McCann, a British 3-year-old, was on vacation with her parents, Gerry and Kate, and her twin siblings when she vanished from a Portugal resort on May 3, 2007.
Though the toddler was originally thought to have left the seaside resort of her own accord, the search soon turned frantic when people began to suspect she’d been abducted. Portuguese authorities have been met with criticism for how they handled the investigation, being accused of not searching for the perpetrators with enough zeal.
A man who has since been cleared was originally eyed in connection with the case, though suspicion soon fell on Gerry and Kate. Upon their return to England, the McCanns received support from their community, but the media continued to speculate whether the couple was hiding something. Gerry and Kate have since accused several outlets of libel.
Coverage in the case has been eerily reminiscent of America’s handling of the mystery surrounding JonBenét Ramsey — the 6-year-old girl found dead in her Colorado home on Christmas 1996.
“The Disappearance of Madeleine McCann,” directed by Chris Smith (“Fyre: The Greatest Party That Never Happened”) continues Netflix’s trend of producing controversial true crime docuseries such as 2015’s hit “Making a Murderer.”
The eight-episode series is said to provide a “unique” perspective on Madeleine’s case and features dozens of interviews with investigative journalists, alleged witnesses, the initial suspect, and others involved in the case. It’s also notable for the lack of involvement by the girl’s parents.
In a statement, Gerry and Kate said, “We did not see — and still do not see — how this programme will help the search for Madeleine and, particularly given there is an active police investigation, it could potentially hinder it.” They also confirmed, “Our views and preferences are not reflected in the programme.” Their lawyer, Rogério Alves, was interviewed for the series.
The trailer for the series dropped Thursday, showcasing reenactments and archival footage.
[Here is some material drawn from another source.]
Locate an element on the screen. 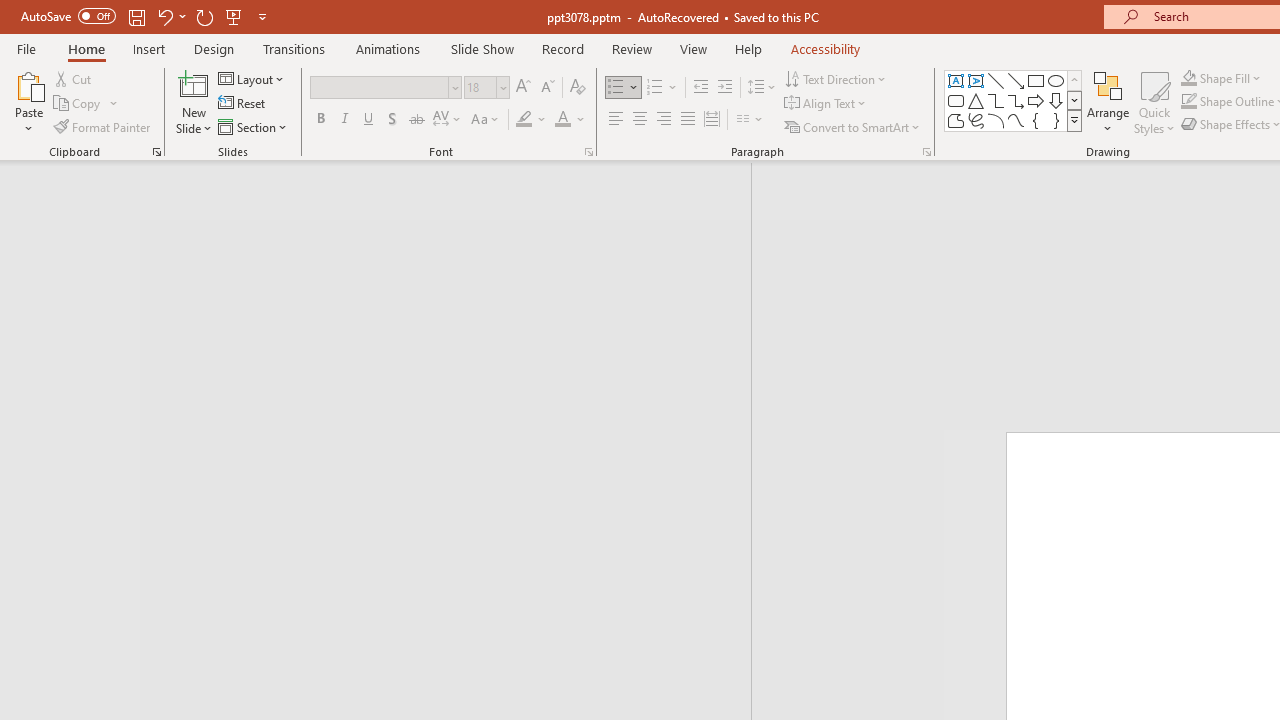 This screenshot has width=1280, height=720. Distributed is located at coordinates (712, 120).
The trailer also proposes theories of human trafficking while simultaneously reigniting suspicions surrounding the McCann family.
One of the first voice-overs says, “If you made a dozen movies out of this, nobody would believe them.” This is bookended by one interviewee saying, “Somebody knows what’s happened to Madeleine McCann,” leading viewers to think that the series will provide some sort of epiphany or resolution to a case which has haunted the public, and of course those involved, for over a decade.